Помолчав, я закурил, все равно таиться смысла уже никакого, и отозвался:
— Нет его.
— А кто говорит?
— А домовенок!
Покрутив головой, Карен улыбнулся:
— Веселый ты парень, Антошка. Ей-богу, жалко даже убивать тебя. Не сложись все так, мы могли бы стать друзьями.
Я тоже весело оскалился в ответ:
— Это вряд ли. Мы с тобой враги, Карен. И я тебя уничтожу. Ты большую оплошность допустил, не осмотревшись в доме Дамира. А я там обнаружил одну интересную видеозапись твоей беседы с небезызвестным тебе вице-губернатором. Интересно, Дамир внедрил к тебе секретутку, или купил ее, когда она уже работала на тебя? Знаешь, в таком деле, как у тебя, никому нельзя доверять. Особенно тем, кто ближе всех находится.
Потемнев, Карен уточнил:
— Не блефуешь?
— А откуда бы я узнал, если б не видел?
— И что ты хочешь взамен? Жизнь? Я подарю ее тебе. Отдай запись…
— Ты не Господь, чтобы мне жизнь дарить, — перебил я. — А запись уже ушла по назначению.
— Не верю.
— Купленный тобой Земсков тоже не поверил. И зря. У меня же ноутбук, и выход в Интернет. Так что можешь не верить. Я все равно…

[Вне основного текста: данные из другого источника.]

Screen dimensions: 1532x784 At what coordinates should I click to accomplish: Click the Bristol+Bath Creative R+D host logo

Слушать меня дальше Карен не стал, и махнул рукой. Вся его банда тут же открыла плотный огонь по избушке. Мне стало совсем неуютно. Стекла зазвенели, стены моментально покрылись десятками пулевых отверстий, я даже голову не мог поднять, свернувшись на полу калачиком и шипя сквозь зубы: "Мать, мать, мать!!!". И только когда огонь ослабел, видно кто-то перезаряжал, я рванулся к окну, вывалился наружу, и открыл убойный огонь с обоих своих стволов. Трое стрелков сразу же заорали, и попадали на землю. Остальные бросились врассыпную, прячась за деревьями. Карен, гад, ушел. Хотя в него я целился в первую очередь. Но нашелся в его банде один преданный, прикрыл собой…

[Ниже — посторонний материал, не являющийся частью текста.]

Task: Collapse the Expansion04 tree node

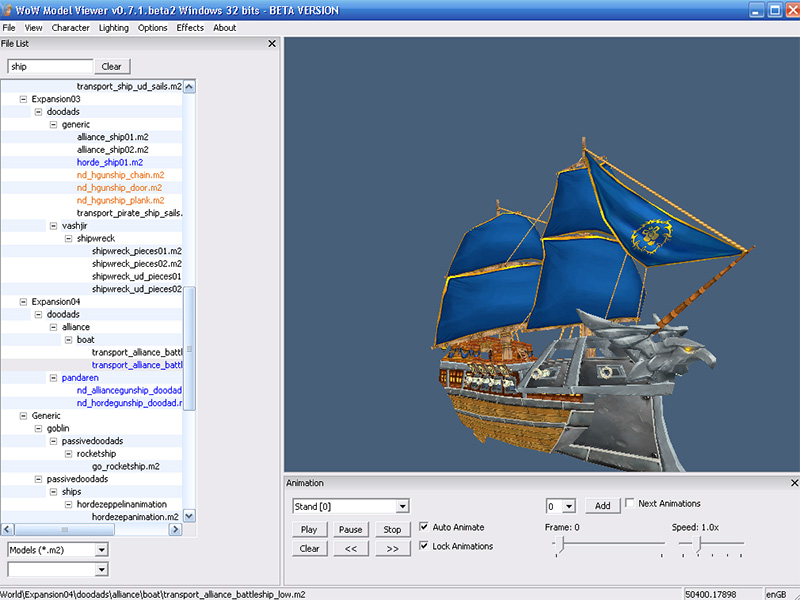Action: pyautogui.click(x=23, y=302)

Все, отсюда пора сваливать наверх. Сейчас начнут решетить всерьез.
Рванувшись в сенцы, я прихватил топорик, баллон и серп со стены, забрался на подловку, и замер в ожидании. Через секунду снаружи снова началось. На этот раз поливали уже безо всякой пощады. Бедный домишко сотрясался и стонал каждым бревнышком. В довершение ко всему внизу грохнуло, потянуло едким запахом тротила, и даже сквозь щели застрех меня ослепило ярчайшей вспышкой. Судя по мощности, швырнули не "эфку" а наступательную "эргэдэшку". Иначе мне бы сейчас кранты. Разнесло бы домик, и крыша взлетела на воздух. Хлипковат он для таких испытаний. Я не шевелился. Пусть думают, что мне каюк, и высунутся из-за деревьев.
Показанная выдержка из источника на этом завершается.